Challenge.
Quote the stretch of the forum discussion on character motivation below from "So, ultimately the" through "gem in mind.", keeping every word and mark unchanged.

Source extract.
------------------------------------------------------------------------

I am happy for this to become a general discussion about motivation so feel free to post about your own stories.
 

goldhawk

Troubadour
This week I am struggling with why the MC cares. Any advice, suggestions or questions are very welcome.

Why do you care? What motivates you to write? Is it fun? Is it part of your identity, "I am a writer"?

Other possibilities are things that happened in the MC's past. Were they bullied? Jilted? Humiliated? Forsook?

People are motivated by their emotions. Negate emotions drive them to prevent bad things from happening. Positive ones drive them to repeat them. And remember, positive emotions are more powerful than negative ones.
 

Futhark

Inkling
Honestly I don’t think I am motivated to write. It will be a question of discipline. You see, I have an architect personality, I want to create designs and systems, which is what I have done with the world building. Now, I’m fascinated with psychology and storytelling, so crafting characters and plot is fun. Writing the story, however, is a goal I have in order to illustrate what I have created. This is where it has become clear to me that, though often intertwined and dependent on each other, goals and motive are different things.

So, ultimately the MC will have the goal of defeating the evil forces moving in the shadows. His motivation to discipline himself to the achievement of said goal is, at this time, rather vague. Sure, he wants purpose and to realise his potential, the strength to develop his own identity, but that’s the underlying theme.

Your final comments are thought provoking. I think I will have to travel back in time and examine the MC’s past with that gem in mind.

Thanks for the reply.
 
This is a little odd for me, because your character is simultaneously angry and resentful toward the "overlords" but should want, ultimately, to save the emperor who is...an overlord. Perhaps, the overlord, or at least a symbol of that system.

He's initially a servant of the empire, wants to conform to the societal expectations...but he lacks a sense of pride and accomplishment in the role he plays so far...and he actually hates the seemingly arbitrary rules placed upon him by society.

This is all a bit of clutter for me.

Maybe it's a clutter for him too, heh.

I like coming up with motivations that have something to do with a character's past. Something in the present triggers that or seems key to resolving that, even if the character isn't quite self-aware—although he might be.

One of his greatest strengths/flaws is his curiosity. This drives the initial external motivation to find out if the plot against the emperor is true.

I don't think curiosity will be enough. I personally don't think curiosity is much of a motivator, alone. Curiosity becomes a strong motivator only when the circumstances surrounding the mystery play into that deeper motivation of a character.

His internal motivation in the beginning is to achieve honour through conforming to family and societal expectations,

Similarly, I don't think this is the whole story. You kind of say as much when you say he doesn't yet know that he really wants a sense of purpose aligned with his values. Maybe achieving honor by conforming was just a band-aid for something else, a false "fix."

------------------------------------------------------------------------

Dataset excerpts.
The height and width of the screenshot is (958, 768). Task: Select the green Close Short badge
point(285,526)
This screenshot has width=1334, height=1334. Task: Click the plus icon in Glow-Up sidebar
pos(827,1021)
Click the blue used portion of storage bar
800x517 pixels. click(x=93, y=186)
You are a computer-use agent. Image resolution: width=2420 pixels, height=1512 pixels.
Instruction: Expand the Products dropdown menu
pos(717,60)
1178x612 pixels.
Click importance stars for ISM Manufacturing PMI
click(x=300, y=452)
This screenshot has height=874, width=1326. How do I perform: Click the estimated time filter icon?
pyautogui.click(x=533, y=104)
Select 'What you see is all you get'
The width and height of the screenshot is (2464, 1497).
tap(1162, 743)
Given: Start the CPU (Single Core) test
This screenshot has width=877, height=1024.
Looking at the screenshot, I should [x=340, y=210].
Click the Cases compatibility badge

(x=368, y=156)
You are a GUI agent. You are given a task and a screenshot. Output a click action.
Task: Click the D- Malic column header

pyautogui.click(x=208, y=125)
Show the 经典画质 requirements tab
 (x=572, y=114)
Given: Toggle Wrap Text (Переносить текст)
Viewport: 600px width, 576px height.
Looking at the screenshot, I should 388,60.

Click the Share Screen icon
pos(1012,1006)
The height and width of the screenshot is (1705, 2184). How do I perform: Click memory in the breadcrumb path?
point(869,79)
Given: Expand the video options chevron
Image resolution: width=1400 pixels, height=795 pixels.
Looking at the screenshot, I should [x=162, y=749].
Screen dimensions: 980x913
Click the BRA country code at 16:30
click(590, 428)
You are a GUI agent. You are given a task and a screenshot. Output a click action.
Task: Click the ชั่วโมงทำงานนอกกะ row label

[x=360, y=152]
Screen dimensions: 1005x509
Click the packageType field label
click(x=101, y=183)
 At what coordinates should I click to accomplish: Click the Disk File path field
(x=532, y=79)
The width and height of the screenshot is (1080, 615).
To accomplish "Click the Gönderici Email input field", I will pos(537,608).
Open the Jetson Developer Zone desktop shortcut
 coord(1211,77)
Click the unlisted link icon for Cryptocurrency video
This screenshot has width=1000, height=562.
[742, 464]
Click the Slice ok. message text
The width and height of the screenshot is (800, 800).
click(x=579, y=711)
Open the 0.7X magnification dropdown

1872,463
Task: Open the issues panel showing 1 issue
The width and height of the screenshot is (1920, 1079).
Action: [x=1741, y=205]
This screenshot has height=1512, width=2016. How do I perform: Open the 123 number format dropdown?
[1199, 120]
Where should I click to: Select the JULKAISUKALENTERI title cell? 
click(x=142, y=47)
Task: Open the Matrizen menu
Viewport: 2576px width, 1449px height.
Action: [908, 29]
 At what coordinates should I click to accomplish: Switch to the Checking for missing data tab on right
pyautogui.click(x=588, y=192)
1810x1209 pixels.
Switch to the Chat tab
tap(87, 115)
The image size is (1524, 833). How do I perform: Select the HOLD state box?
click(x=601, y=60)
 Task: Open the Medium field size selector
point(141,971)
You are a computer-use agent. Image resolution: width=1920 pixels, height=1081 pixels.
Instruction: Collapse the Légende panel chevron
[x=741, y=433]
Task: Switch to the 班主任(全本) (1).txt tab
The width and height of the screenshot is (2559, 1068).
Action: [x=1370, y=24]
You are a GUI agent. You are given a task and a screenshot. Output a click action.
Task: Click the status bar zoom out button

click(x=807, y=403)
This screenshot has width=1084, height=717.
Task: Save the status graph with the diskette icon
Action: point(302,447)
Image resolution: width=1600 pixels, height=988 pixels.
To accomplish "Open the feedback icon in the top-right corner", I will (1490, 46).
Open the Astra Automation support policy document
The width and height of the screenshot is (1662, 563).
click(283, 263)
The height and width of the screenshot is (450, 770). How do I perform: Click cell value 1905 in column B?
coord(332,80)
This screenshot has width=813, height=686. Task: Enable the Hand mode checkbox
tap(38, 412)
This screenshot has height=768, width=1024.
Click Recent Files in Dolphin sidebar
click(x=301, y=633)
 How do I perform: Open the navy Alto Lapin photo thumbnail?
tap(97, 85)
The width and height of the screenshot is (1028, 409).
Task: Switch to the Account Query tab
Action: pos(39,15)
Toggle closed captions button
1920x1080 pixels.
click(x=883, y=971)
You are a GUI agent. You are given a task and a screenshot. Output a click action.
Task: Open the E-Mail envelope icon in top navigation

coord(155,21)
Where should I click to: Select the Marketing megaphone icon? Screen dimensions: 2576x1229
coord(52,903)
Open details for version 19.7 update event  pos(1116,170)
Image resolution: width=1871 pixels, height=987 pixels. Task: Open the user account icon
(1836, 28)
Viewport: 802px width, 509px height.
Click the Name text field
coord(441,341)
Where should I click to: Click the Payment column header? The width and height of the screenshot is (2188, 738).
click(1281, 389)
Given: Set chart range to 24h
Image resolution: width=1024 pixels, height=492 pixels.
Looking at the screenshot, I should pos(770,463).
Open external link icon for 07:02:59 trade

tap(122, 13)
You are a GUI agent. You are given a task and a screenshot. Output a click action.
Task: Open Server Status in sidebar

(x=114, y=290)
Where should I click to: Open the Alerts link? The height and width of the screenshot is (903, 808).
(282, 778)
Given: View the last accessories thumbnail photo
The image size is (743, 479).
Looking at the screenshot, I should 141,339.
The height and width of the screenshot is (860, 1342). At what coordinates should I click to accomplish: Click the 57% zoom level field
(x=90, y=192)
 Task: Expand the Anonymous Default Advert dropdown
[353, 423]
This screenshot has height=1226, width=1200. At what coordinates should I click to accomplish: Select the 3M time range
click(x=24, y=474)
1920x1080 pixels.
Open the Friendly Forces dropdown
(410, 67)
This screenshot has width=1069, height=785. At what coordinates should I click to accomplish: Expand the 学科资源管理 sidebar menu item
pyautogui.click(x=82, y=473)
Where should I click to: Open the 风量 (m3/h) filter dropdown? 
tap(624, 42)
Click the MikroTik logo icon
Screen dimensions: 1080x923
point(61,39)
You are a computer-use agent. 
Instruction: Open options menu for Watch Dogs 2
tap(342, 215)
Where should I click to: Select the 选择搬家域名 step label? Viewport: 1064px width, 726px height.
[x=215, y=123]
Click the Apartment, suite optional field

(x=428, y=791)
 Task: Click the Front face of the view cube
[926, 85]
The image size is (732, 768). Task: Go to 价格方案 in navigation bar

------------------------------------------------------------------------

Task answer.
So, ultimately the MC will have the goal of defeating the evil forces moving in the shadows. His motivation to discipline himself to the achievement of said goal is, at this time, rather vague. Sure, he wants purpose and to realise his potential, the strength to develop his own identity, but that’s the underlying theme.

Your final comments are thought provoking. I think I will have to travel back in time and examine the MC’s past with that gem in mind.